Concerns for his life have been further compounded by the start of a new defamatory social media campaign from pro-government Saudi sources, sparking fresh fears that the young protester may be next in line for the executioner's sword.
We know an execution is possible, because it has happened before, only seven months ago. On the 2 January 2016, at the dawn of the new year, the world awoke to horrifying news that peaceful social justice activist Sheikh Nimr al-Nimr, along with a youth protester and three minors, had been executed as part of a mass execution of 47 individuals by the Saudi authorities.
Sheikh Nimr al-Nimr
The timing of this execution was strategically calculated, occurring during a global holiday season and followed a lukewarm reaction from the international community to previous media leaks related to news of the sheikh's imminent execution.
"The trumped-up charges levied against my son could only be capable by a trained 'commando', and not by a young teenage boy," said Ali Mohammed's father, Mohammed al-Nimr during a TV interview. Ali Mohammed was violently arrested as a child (age 17) in 2012, in connection with his participation in peaceful Arab spring demonstrations in Saudi's eastern province during 2011-2012.
Months into his detention, during the first official family prison visit, Ali Mohammed's mother described her son's face as "unrecognisable" with clearly visible facial wounds, and during this visit Ali Mohammed complained of torture saying he wished he had died during the first six months of imprisonment.

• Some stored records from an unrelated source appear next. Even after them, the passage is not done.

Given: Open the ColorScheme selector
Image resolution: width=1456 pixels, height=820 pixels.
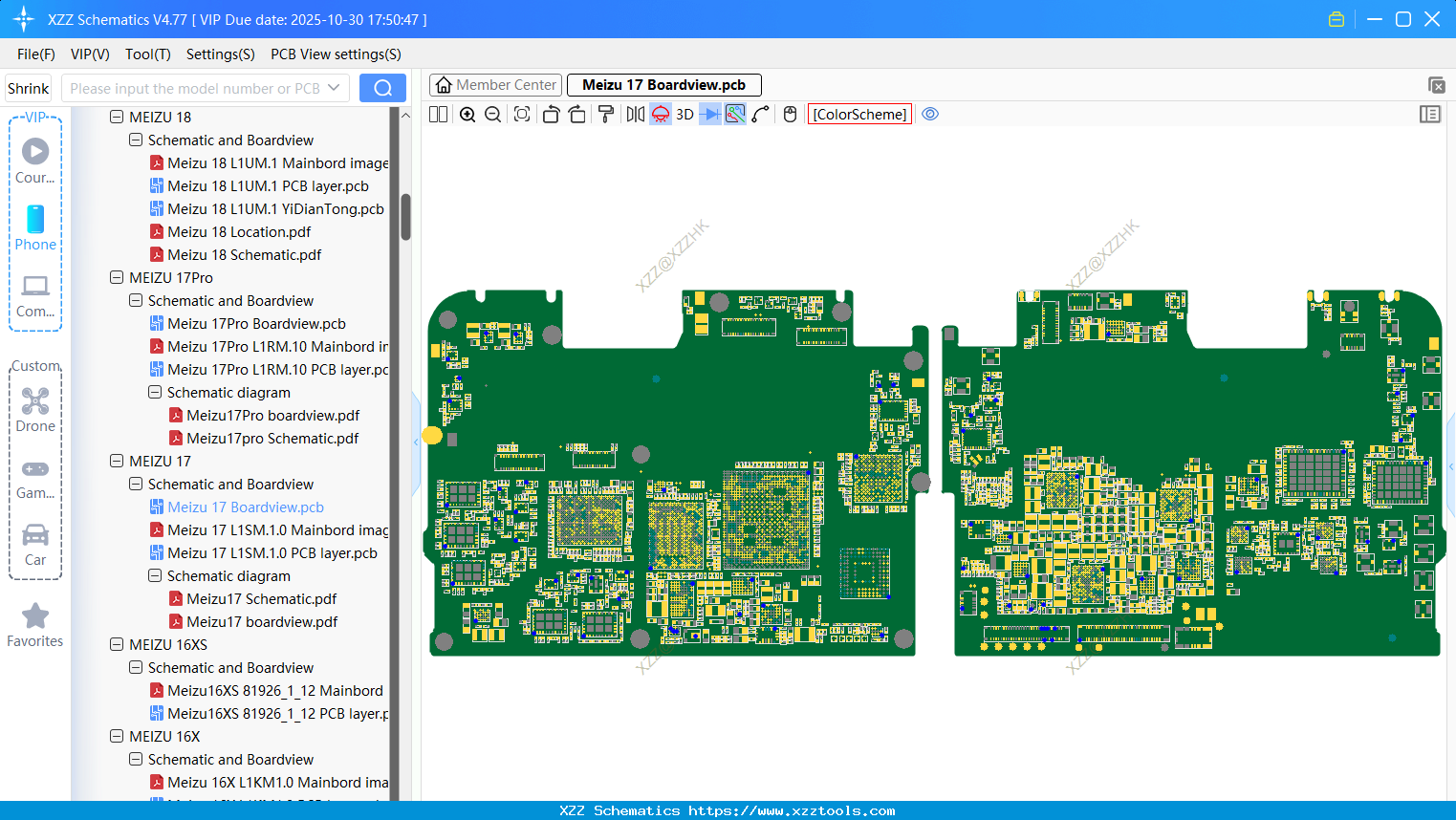Looking at the screenshot, I should tap(859, 115).
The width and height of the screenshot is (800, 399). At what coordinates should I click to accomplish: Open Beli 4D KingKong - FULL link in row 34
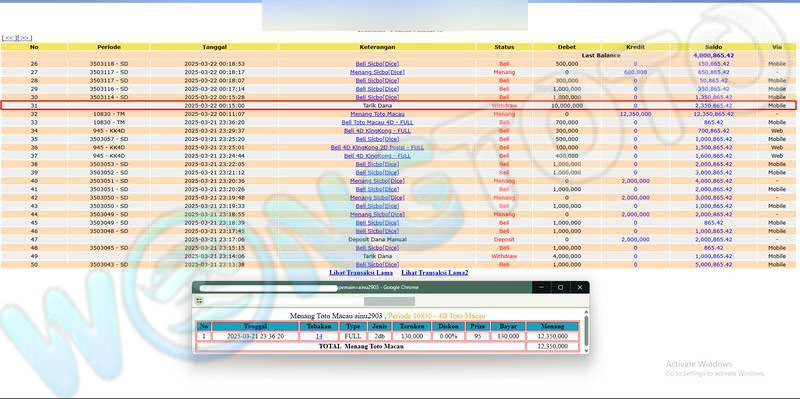point(378,131)
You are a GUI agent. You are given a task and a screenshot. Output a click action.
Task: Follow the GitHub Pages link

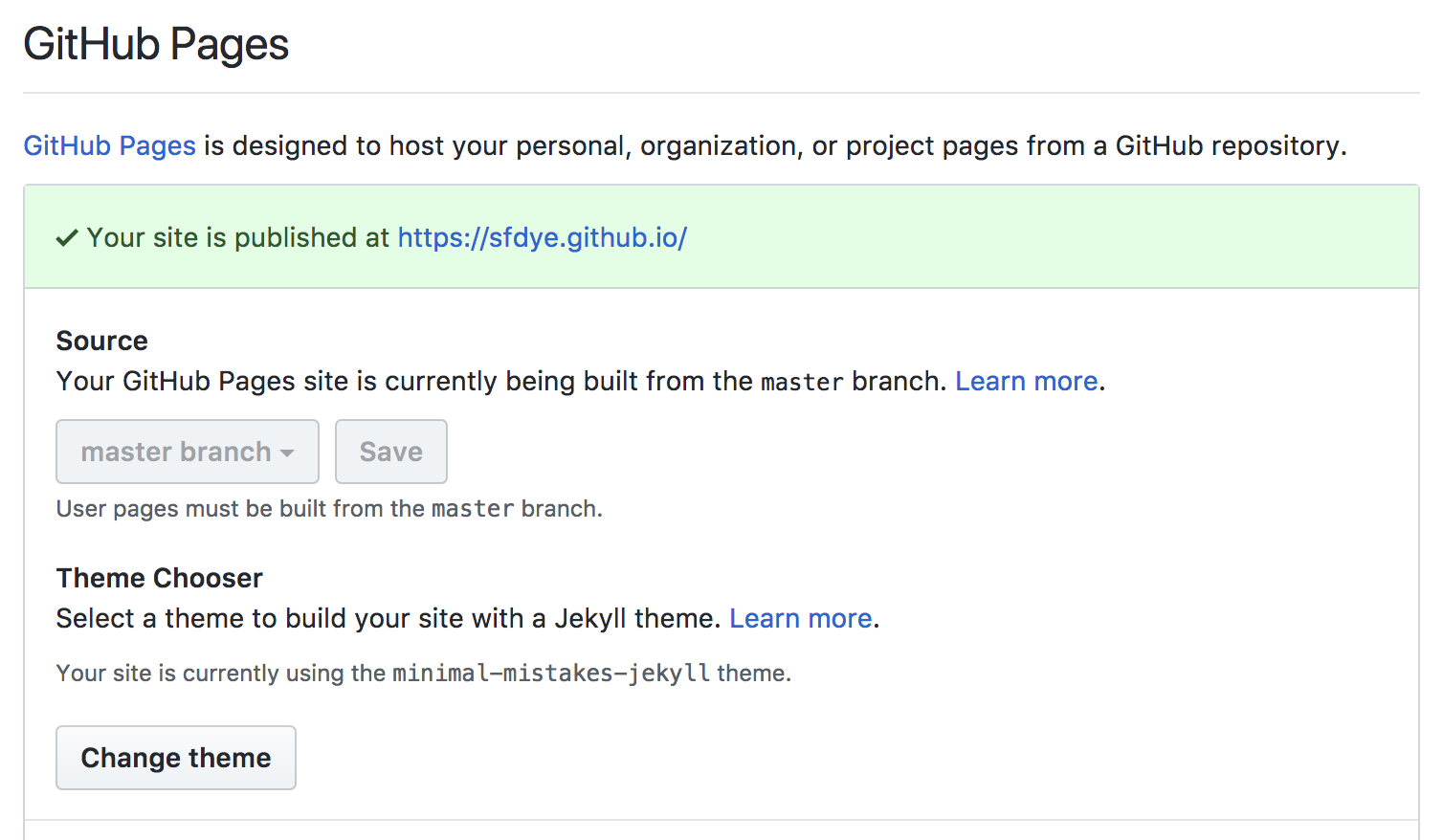pos(108,145)
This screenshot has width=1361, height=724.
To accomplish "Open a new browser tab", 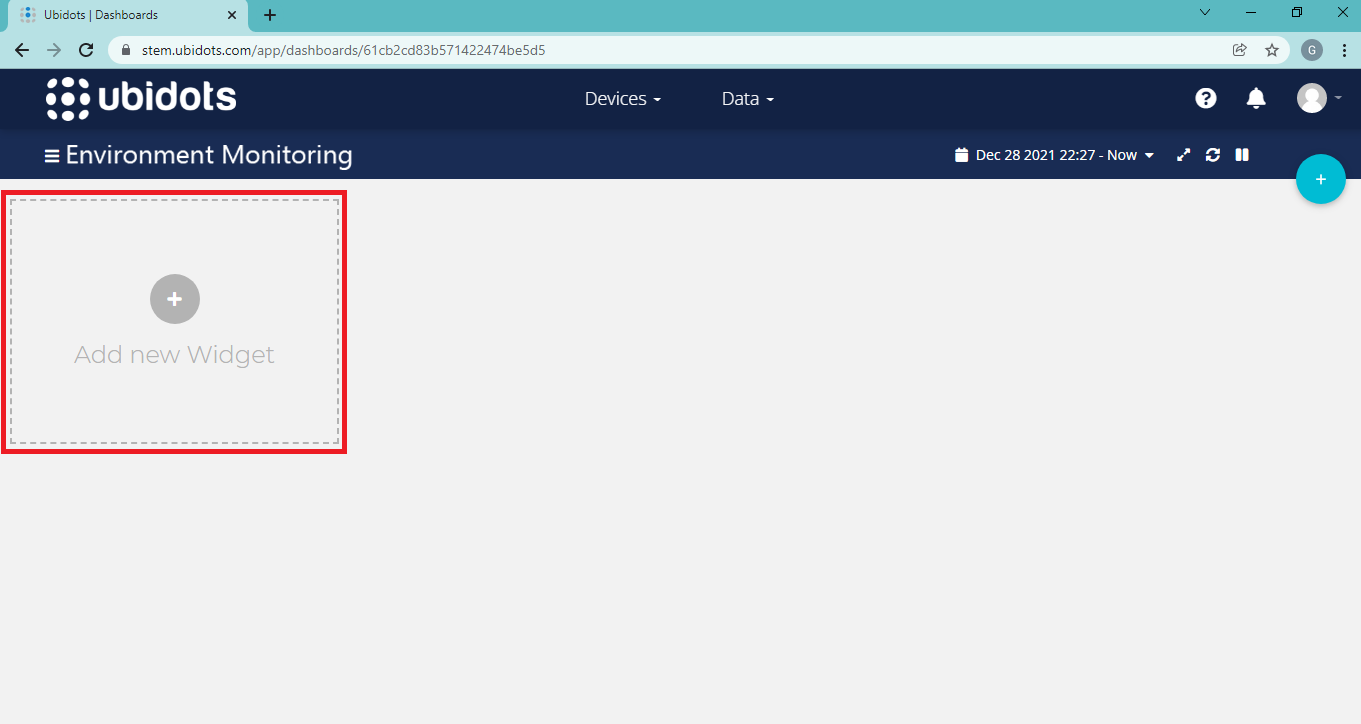I will click(270, 15).
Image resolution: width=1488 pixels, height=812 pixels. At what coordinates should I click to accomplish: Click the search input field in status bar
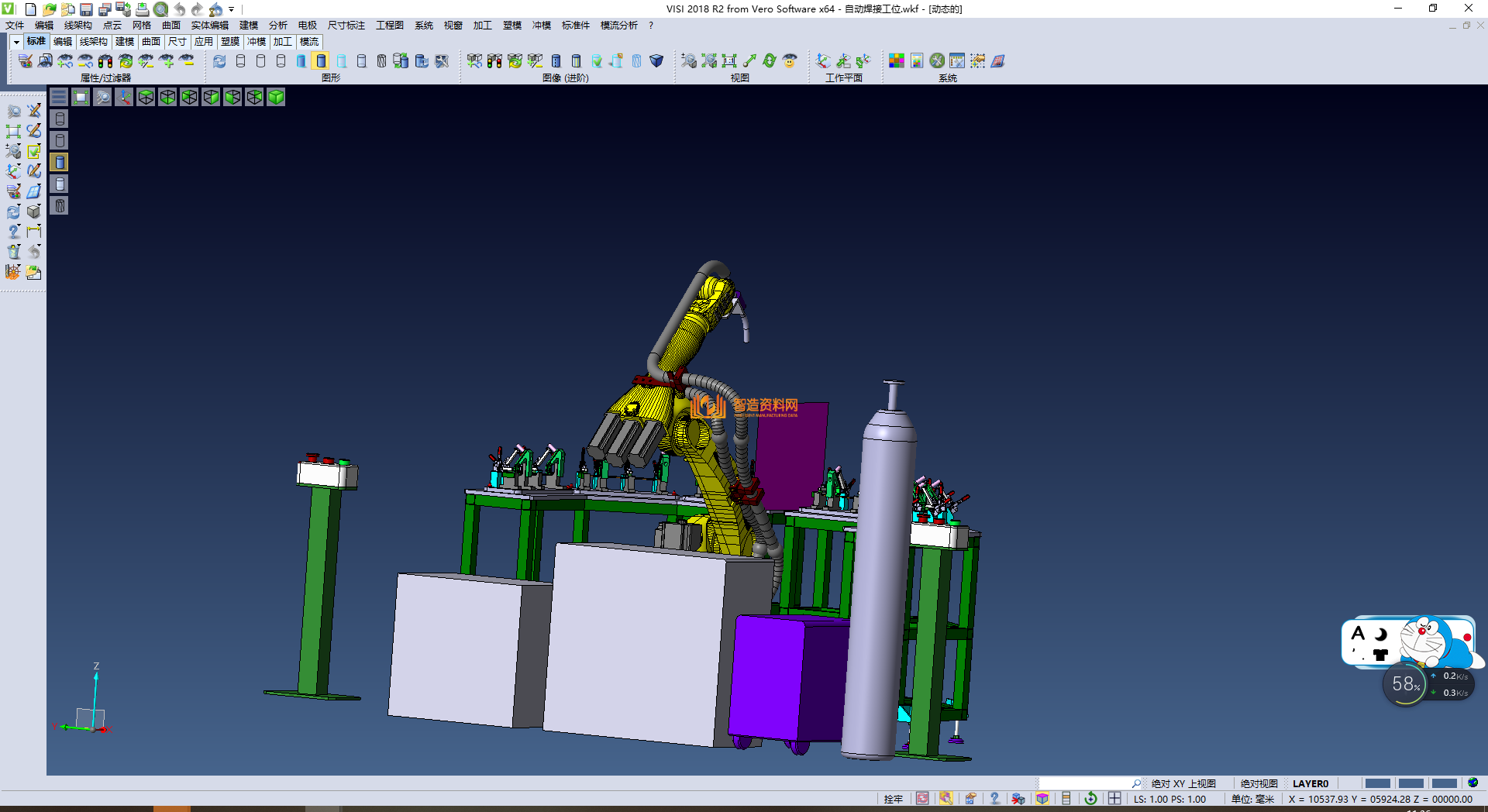point(1085,783)
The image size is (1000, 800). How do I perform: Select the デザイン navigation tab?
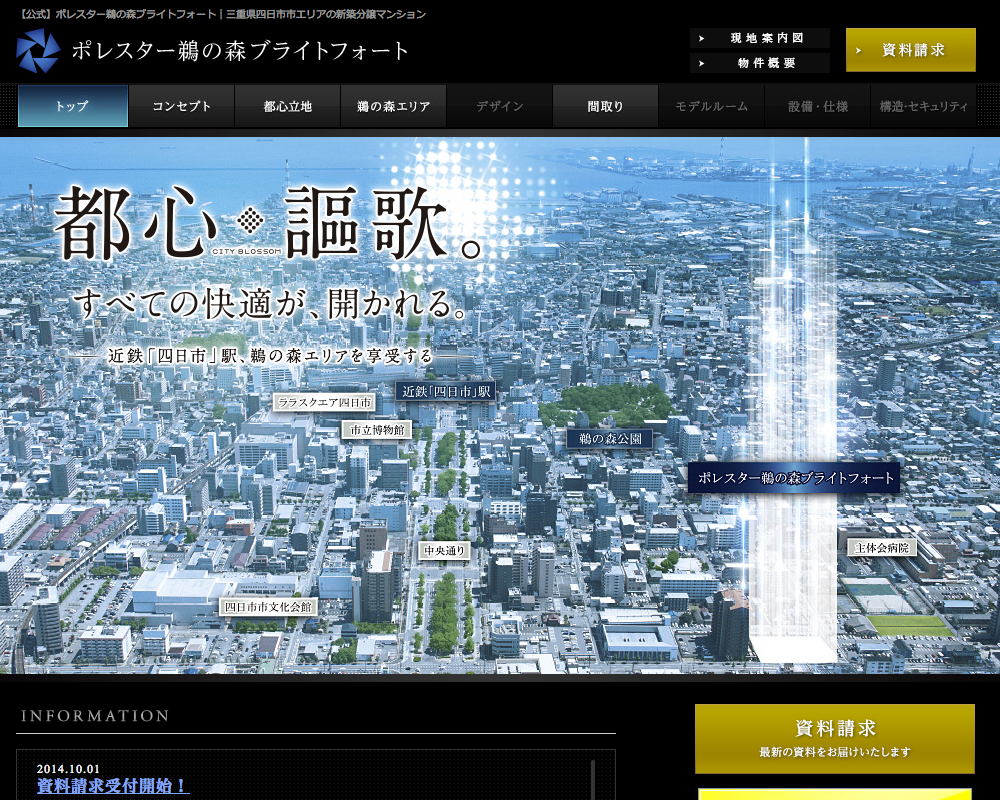pyautogui.click(x=499, y=106)
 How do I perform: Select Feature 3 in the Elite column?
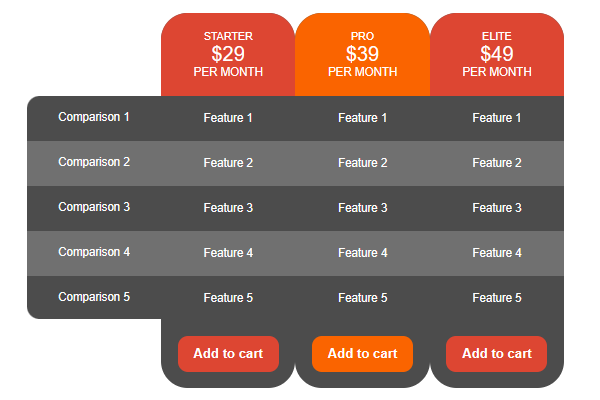(497, 208)

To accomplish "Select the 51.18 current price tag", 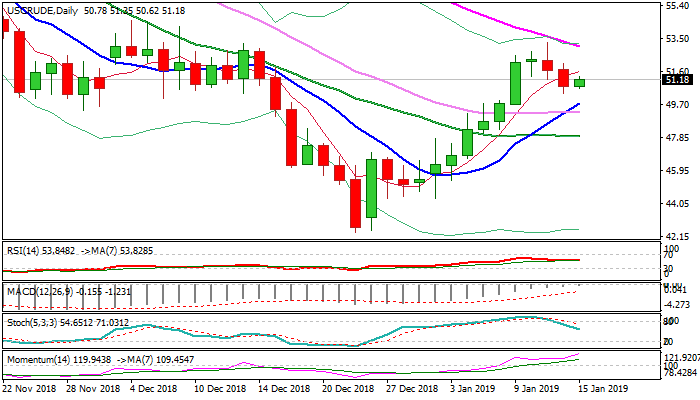I will pyautogui.click(x=677, y=80).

Eventually, Ali Mohammed was brought before the notorious "terrorism court" and sentenced to death in 2014, following an unfair trial based on a coerced confession.
Renewed fears of his imminent execution revolve around recent tweets on Ali Mohammed al-Nimr's case from notorious social media pro-government Twitter account @KSA24, which falsely accuse him of violent crimes, such as the murder of police officers. Such a strategy, suggests the start of a targeted defamatory media campaign to present him as a criminal and build the support and sentiment of the Saudi public for such an execution.
This represents a worrying development, as it mimics a similar defamatory media campaign which targeted Ali Mohammed's uncle, Sheikh al-Nimr, prior to his execution. The very same Twitter account accurately foretold the execution of Sheikh al-Nimr through several tweets in the month leading up to his death.
The importance of international support and advocacy cannot be overemphasised. Ali Mohammed al-Nimr remains alive today primarily due to the international outcry in the wake of news of his death sentence conviction being upheld in August 2015. The response was swift and direct: a resolution from the EU parliament to halt the execution, an official statement by UN experts, raising the profile of his case.
Major media outlets picked up the story, and overnight, handsome young Ali Mohammed became the symbolic poster boy emblematic of Saudi's human rights abuses. Online campaigns and petitions ensued. The similar cases of two other Saudi protester minors sentenced to death – Dawood al-Marhoon and Abdullah al-Zaher – were also picked up, prompting further calls to end Saudi child executions, and the launch of online hashtag campaign #FreeThe3.
Had it not been for the media and international pressure in late 2015, these three minors would have been executed alongside Sheikh al-Nimr in January 2016. In October 2015, former UK foreign minister Philip Hammond said: "Ali [Mohammed] al-Nimr would not be executed," leading to many breathing a sigh of relief. But be warned, the moment the Saudi authorities sense that public reaction has subsided, they will seize the opportunity to implement the death sentences of these young protesters, all of whom currently remain on death row with no signs of clemency in their cases.
International law prohibit the use of the death penalty against minors. Saudi Arabia officially contended in a 2014 report submitted to the UN that it does not execute minors. In reality this is nothing but PR spin. The 2016 mass execution spree saw the execution of four minors. One of these minors was Ali Saeed al-Rebh, a pro-democracy protester from the eastern province, arrested at the age of 17.
Unfortunately, as al-Rebh's case was not highly publicised, this made it easier for the Saudi authorities to execute him. The other three executed minors were: Mishaal al-Faraj, Amin al-Ghamdi and Mustafa Abkar. Child executions occur despite Saudi Arabia being a state party to the legally binding UN convention on the rights of the child.
Ali Mohammed al-Nimr, Dawood and Abdullah are not alone. European Saudi Organization for Human Rights has documented cases of an additional six minors sentenced to death, indicating that Saudi Arabia, a current member of the UN human rights council, continues to fail in its international human rights obligations.
For now, weekly phone calls and monthly family visits represent the only way to confirm Ali Mohammed al-Nimr remains alive. His family continue to live a daily nightmare, fearing the day they learn of their son's execution via the TV. The worldwide attention that greeted his conviction last year needs to rally once again to stop the execution. But this time our message should not be to merely halt the execution, but the campaign should reconfigurate itself with a stronger message and call for his release.
Otherwise, we will witness the illegal execution of yet another al-Nimr.